WANTED: A FEW GOOD MEN: With barely a week left before the season finale of Mad Men, we’ve been reassured that the show has been renewed for a third season, though whether series creator Matt Weiner or any of the lead actors will be coming back is still up in the air.
According to a Fox News story, AMC and Lionsgate, the show’s network home and producers respectively, are frantically negotiating to get Weiner on board for season three, which is probably a big part of any deal they’ll have to make with Jon Hamm, John Slattery, or the rest of the show’s cast, none of whom apparently signed up past two seasons of what, back before it hit the air, was probably a neat but iffy-looking project.
“Hamm in particular poses a problem since he's turned into a huge break-out star,” the Fox News story speculates. “If Mad Men ended right now, the 36-year-old actor could go to movies and easily become the next George Clooney.” The latter sounds like a bit of a stretch; though Hamm has ably inhabited the enigma that is Mad Men’s Don Draper – this past Sunday’s episode certainly proved that – and is an undeniable factor in the show’s success, there’s no reason to believe his transition to the big screen is a sure thing.

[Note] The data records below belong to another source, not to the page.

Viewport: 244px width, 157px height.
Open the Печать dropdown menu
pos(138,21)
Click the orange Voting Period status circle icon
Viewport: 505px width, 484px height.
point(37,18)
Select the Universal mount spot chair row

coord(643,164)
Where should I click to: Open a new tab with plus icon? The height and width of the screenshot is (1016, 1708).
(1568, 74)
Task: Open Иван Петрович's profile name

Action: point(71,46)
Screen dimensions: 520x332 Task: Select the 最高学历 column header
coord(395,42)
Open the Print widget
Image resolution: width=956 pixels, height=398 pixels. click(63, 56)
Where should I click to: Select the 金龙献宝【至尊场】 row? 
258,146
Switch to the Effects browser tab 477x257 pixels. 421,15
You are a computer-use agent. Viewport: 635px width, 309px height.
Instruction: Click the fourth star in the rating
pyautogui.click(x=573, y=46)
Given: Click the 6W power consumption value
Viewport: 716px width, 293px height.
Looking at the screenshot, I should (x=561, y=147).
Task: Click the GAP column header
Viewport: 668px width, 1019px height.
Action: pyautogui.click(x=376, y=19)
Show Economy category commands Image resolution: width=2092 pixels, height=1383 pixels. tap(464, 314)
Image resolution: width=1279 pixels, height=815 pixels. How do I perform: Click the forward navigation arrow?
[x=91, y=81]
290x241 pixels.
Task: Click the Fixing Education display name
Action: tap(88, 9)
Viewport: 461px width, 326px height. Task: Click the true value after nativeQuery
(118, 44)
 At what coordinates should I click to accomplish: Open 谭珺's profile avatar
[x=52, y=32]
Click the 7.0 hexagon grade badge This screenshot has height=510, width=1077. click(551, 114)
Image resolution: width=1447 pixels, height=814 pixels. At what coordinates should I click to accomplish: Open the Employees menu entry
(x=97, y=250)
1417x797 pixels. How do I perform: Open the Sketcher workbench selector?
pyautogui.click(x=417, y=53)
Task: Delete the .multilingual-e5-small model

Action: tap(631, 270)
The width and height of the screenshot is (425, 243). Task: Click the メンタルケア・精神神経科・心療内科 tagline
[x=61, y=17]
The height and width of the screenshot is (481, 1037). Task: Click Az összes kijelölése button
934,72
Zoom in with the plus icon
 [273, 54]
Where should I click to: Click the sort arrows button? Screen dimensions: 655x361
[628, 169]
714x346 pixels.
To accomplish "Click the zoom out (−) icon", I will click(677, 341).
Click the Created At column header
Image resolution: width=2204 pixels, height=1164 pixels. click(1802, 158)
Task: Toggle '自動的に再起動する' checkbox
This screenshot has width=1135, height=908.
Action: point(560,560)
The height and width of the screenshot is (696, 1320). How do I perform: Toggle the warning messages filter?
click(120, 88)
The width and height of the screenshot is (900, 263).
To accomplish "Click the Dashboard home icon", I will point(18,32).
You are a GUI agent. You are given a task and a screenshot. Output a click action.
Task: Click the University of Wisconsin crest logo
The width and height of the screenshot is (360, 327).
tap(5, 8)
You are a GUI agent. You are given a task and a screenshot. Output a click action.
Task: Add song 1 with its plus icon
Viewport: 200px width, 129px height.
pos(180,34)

The Fox News story probably had it right, however, when they stated that renegotiating Hamm’s contract is “going to cost them more than they've probably ever paid for anything.” The same goes for Weiner, though it might be overreacting to imagine that the odds are decent that AMC will come up short and end up sending Lionsgate to talk to another network – such as HBO, for instance, who would “pay just about anything to take it given their disappointing schedule right now.”
This might be undeniably true, but it just sounds like wishful thinking overall – HBO legendarily turned down the show before Weiner, a writer on HBO’s The Sopranos, took it to AMC, who were looking to get into the drama market. Acquiring Mad Men might give HBO its mojo back, though it might just as easily make the once-untouchable quality cable leader look like it’s been reduced to taking an upstart network’s sloppy seconds. In any case, it’s unlikely that AMC will give up the show that easily, and fall back on Breaking Bad as its marquee title, especially after the money they’ve invested in promoting the show over the summer.
I’ve despaired about the return of Mad Men for a third season before, but its survival has never looked more certain, even despite contingencies such as the (always reliable) greed of agents with the upper hand. Which is why it’s strangest of all for the Fox News piece to insist that the show’s plot lines will be mostly resolved this Sunday, “in case there aren't any more.” Sending all the characters and their ongoing issues to ground isn’t remotely possible at this point, and the idea that everyone involved would walk away from the show at this point suggests an eruption of fickleness and pique that not even Hollywood could manage in any but its most perverse moods.